» Data section:
★ ★ ★ ★ ★ ★ ★

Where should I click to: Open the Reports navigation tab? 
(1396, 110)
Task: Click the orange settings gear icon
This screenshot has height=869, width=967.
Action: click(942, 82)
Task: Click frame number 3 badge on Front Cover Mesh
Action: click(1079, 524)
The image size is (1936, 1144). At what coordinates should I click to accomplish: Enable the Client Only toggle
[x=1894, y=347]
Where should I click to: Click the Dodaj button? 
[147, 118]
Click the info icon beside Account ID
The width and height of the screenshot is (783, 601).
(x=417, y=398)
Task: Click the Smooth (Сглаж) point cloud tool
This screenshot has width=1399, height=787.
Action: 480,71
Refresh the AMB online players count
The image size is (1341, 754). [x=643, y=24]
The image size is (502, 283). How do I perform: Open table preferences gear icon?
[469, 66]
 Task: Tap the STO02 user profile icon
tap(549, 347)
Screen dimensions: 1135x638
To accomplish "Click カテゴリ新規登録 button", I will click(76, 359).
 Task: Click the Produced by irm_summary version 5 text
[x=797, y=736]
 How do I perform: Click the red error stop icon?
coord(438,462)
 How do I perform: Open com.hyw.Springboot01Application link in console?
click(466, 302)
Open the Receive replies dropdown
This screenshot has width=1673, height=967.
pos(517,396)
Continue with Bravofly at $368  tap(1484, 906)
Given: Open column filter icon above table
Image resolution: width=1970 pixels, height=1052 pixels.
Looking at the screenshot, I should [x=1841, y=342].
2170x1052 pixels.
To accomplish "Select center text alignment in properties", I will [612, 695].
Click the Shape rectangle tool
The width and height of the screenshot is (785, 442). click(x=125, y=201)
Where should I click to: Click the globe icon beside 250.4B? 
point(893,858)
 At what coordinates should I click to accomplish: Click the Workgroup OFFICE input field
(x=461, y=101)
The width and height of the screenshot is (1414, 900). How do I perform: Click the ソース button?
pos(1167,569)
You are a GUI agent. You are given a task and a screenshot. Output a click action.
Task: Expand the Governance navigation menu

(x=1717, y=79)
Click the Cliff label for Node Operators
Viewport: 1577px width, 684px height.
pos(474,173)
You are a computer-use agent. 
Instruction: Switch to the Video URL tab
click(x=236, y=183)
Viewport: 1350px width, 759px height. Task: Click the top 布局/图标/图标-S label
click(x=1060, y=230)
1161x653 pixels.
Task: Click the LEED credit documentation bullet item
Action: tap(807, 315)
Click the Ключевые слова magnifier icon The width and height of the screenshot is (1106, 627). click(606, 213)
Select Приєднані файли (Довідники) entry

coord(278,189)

★ ★ ★ ★ ★ ★ ★

» What is being asked:
Wherever a line in the data above holds the word "agent", copy that line.

» Answer section:
You are a GUI agent. You are given a task and a screenshot. Output a click action.
You are a computer-use agent. 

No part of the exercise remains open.